**MATERIAL SHOWN**:

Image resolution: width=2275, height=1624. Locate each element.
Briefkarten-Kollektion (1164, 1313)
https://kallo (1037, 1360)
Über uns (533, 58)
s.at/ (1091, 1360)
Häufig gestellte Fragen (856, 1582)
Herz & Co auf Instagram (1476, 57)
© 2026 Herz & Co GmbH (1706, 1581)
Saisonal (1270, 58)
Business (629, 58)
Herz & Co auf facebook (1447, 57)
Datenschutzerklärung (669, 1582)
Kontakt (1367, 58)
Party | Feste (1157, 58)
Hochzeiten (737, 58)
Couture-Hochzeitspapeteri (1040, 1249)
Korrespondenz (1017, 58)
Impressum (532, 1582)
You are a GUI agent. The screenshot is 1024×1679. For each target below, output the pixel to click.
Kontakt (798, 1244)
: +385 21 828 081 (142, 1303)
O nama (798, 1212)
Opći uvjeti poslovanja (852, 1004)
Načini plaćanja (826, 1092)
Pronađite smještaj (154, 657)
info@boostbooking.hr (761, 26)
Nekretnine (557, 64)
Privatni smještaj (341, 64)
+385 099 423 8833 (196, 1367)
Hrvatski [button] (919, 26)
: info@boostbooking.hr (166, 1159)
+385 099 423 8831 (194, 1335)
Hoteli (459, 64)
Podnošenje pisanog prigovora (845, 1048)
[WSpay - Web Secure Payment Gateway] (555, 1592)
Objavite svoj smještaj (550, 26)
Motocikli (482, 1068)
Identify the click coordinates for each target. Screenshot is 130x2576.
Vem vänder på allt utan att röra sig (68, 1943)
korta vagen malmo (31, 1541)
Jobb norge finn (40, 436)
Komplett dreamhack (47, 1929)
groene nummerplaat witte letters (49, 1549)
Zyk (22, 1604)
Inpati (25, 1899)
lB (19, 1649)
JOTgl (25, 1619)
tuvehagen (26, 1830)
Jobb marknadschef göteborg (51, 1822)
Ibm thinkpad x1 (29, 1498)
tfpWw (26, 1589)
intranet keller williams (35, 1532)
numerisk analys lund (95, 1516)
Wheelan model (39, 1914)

**REQUIRED WORK**: What are the lines from the one with "Hrvatski [button] (919, 26)" through the end of the entries? Give them again exactly, both end lines included.

**SOLUTION FOR THIS EXERCISE**:
Hrvatski [button] (919, 26)
: info@boostbooking.hr (166, 1159)
+385 099 423 8831 (194, 1335)
Hoteli (459, 64)
Podnošenje pisanog prigovora (845, 1048)
[WSpay - Web Secure Payment Gateway] (555, 1592)
Objavite svoj smještaj (550, 26)
Motocikli (482, 1068)
Identify the click coordinates for each target. Screenshot is 130x2576.
Vem vänder på allt utan att röra sig (68, 1943)
korta vagen malmo (31, 1541)
Jobb norge finn (40, 436)
Komplett dreamhack (47, 1929)
groene nummerplaat witte letters (49, 1549)
Zyk (22, 1604)
Inpati (25, 1899)
lB (19, 1649)
JOTgl (25, 1619)
tuvehagen (26, 1830)
Jobb marknadschef göteborg (51, 1822)
Ibm thinkpad x1 (29, 1498)
tfpWw (26, 1589)
intranet keller williams (35, 1532)
numerisk analys lund (95, 1516)
Wheelan model (39, 1914)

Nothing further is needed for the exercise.